GR gene polymorphism is a possible factor that influences GC sensitivity. A number of polymorphisms in the GR gene are known. A few of these polymorphisms are functionally relevant. ER22/23EK (rs6189 and rs6190), N363S (rs6195), and BclI (rs41423247) are the three most commonly investigated GR gene polymorphisms [20]. The ER22/23EK polymorphism and relative GC resistance have shown diminished transactivational activity. The N363S polymorphism was reported to be associated with enhanced sensitivity to GCs. The BclI polymorphism is also associated with increased GC sensitivity [20].

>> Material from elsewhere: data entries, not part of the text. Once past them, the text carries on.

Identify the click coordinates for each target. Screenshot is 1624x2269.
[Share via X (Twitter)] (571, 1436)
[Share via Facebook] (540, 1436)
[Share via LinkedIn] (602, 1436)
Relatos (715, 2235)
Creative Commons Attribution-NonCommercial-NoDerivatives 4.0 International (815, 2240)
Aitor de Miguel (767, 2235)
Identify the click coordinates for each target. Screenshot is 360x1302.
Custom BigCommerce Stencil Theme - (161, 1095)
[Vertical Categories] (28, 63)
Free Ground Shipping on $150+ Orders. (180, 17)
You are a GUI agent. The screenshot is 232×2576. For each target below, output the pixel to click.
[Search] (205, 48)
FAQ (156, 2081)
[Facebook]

The strength of this study is that the results give us a light to the precision medicine in the treatment of SSNHL. Based on the genetic differences, we might tailor the treatment strategy for each SSNHL patient to get the best outcome in the future. There are several limitations in the present study. The major limitation of this study is that it only included subjects in Eastern Asia. Further studies among different ethnic groups are needed to further generalize our results. The second limitation is the small sample size in the present study. The results of the present study would be more evident if the sample size enlarged. Another limitation is that only the patients traditionally considered to have better outcomes were included in the present study. To include all patients without predicting the outcomes might make the results more convincing. In addition, further functional analyses of the SNPs in the NR3C1 gene and their relationship with SSNHL are warranted.

Conclusions

The results of this study support the finding that genetic polymorphisms of the NR3C1 gene are associated with the outcomes of SSNHL after steroid treatment in a Taiwanese population.